The project is related to horse racing. The query is done within this function. The query itself is long, however, it runs well outside of Python. I commented out the code within the loop on purpose for testing... also the print(query) in hopes of figuring this out.
# Get PPs
def get_pps(race_ids):
# Comma Race List
race_list = ','.join(map(str, race_ids))
# PPs Query
query = ("SELECT raceindex.race_id, entries.entry_id, entries.prognum, runlines.line_id, runlines.track_code, runlines.race_date, runlines.race_number, runlines.horse_name, runlines.line_date, runlines.line_track, runlines.line_race, runlines.surface, runlines.distance, runlines.starters, runlines.race_grade, runlines.post_position, runlines.c1pos, runlines.c1posn, runlines.c1len, runlines.c2pos, runlines.c2posn, runlines.c2len, runlines.c3pos, runlines.c3posn, runlines.c3len, runlines.c4pos, runlines.c4posn, runlines.c4len, runlines.c5pos, runlines.c5posn, runlines.c5len, runlines.finpos, runlines.finposn, runlines.finlen, runlines.dq, runlines.dh, runlines.dqplace, runlines.beyer, runlines.weight, runlines.comment, runlines.long_comment, runlines.odds, runlines.odds_position, runlines.entries, runlines.track_variant, runlines.speed_rating, runlines.sealed_track, runlines.frac1, runlines.frac2, runlines.frac3, runlines.frac4, runlines.frac5, runlines.frac6, runlines.final_time, charts.raceshape "

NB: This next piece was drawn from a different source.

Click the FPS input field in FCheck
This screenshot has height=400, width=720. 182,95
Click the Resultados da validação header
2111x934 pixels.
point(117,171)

"FROM hrdb_raceindex raceindex "
"INNER JOIN hrdb_runlines runlines ON runlines.race_date = raceindex.race_date AND runlines.track_code = raceindex.track_code AND runlines.race_number = raceindex.race_number "

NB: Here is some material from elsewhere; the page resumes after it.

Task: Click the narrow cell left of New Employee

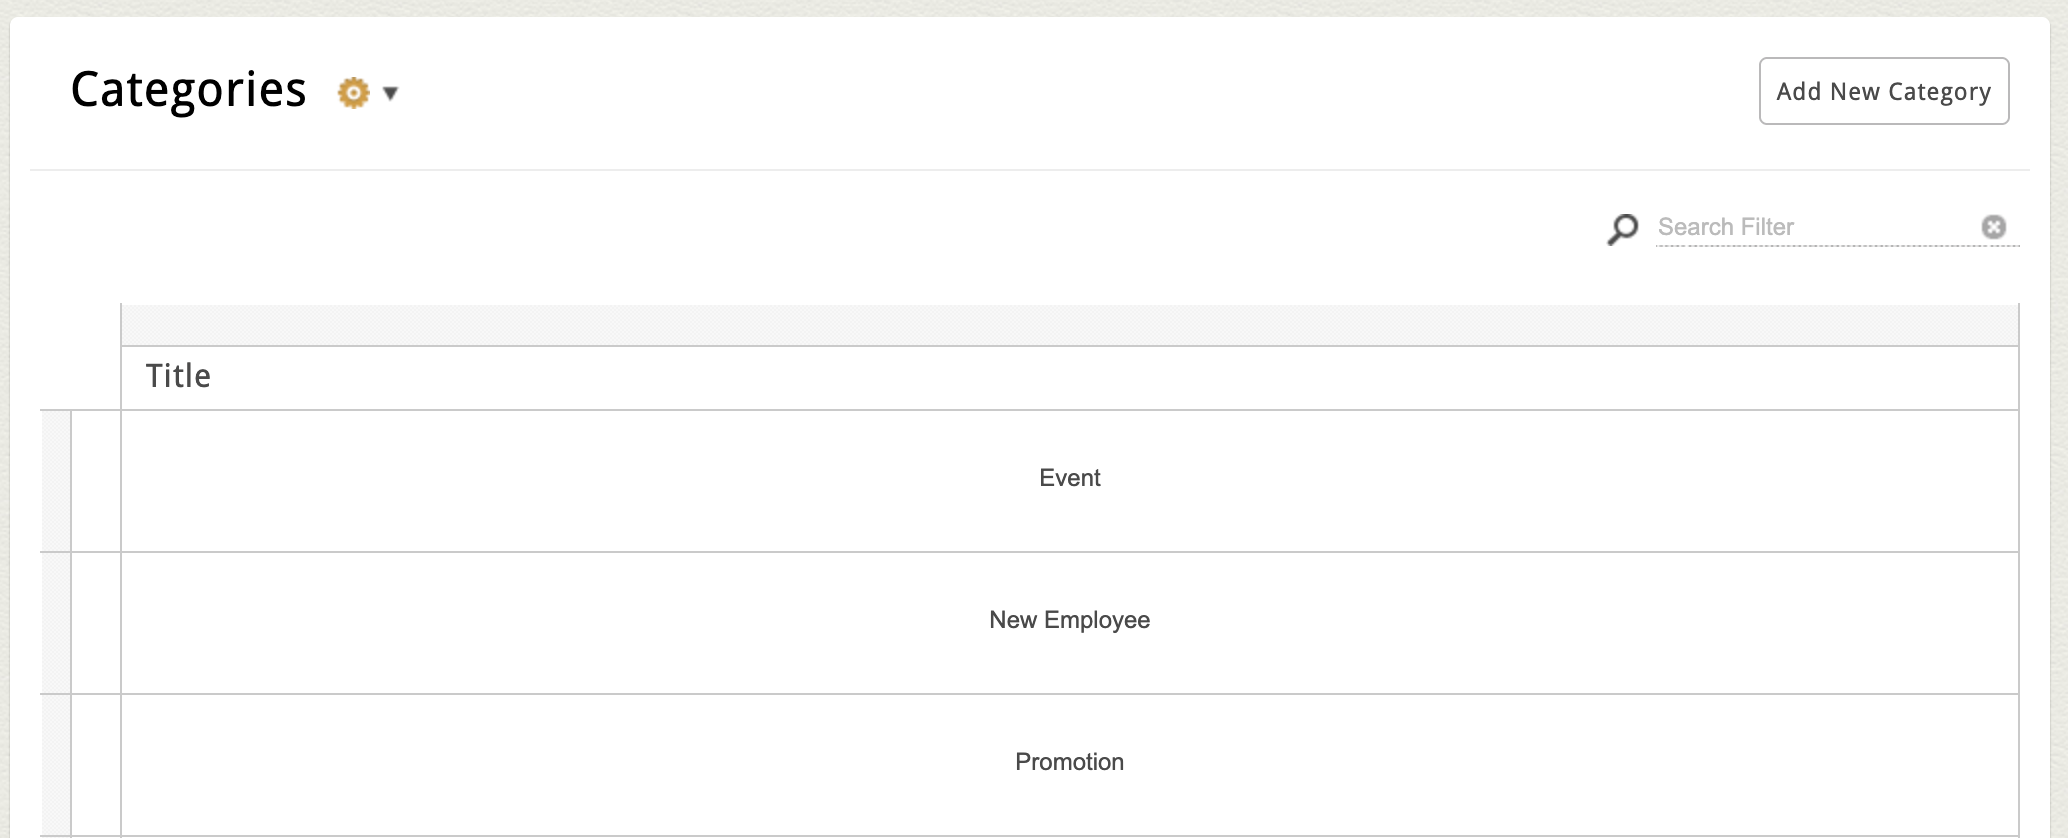Action: 96,623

"INNER JOIN hrdb_entries entries ON entries.race_date=runlines.race_date AND entries.track_code=runlines.track_code AND entries.race_number=runlines.race_number AND entries.horse_name=runlines.horse_name "
"LEFT JOIN hrdb_charts charts ON runlines.line_date = charts.race_date AND runlines.line_track = charts.track_code AND runlines.line_race = charts.race_number "
"WHERE raceindex.race_id IN (" + race_list + ") "
"ORDER BY runlines.line_date DESC;")
print(query)
# Run Query
cursor.execute(query)
# Query Fields
fields = [i[0] for i in cursor.description]
# PPs List
pps = []
# Loop Results
for row in cursor:
a = 0
#this_pp = {}
#for i, value in enumerate(row):
# this_pp[fields[i]] = value
#pps.append(this_pp)
return pps
One final note... I haven't considered the ideal way to handle the result. I believe one cursor allows the result to come back as a set of dictionaries. I haven't even made it to that point yet as the query and return itself is so slow.

Tho you have only 501 rows it looks like you have over 50 columns. How much total data is being passed from MySQL to Python?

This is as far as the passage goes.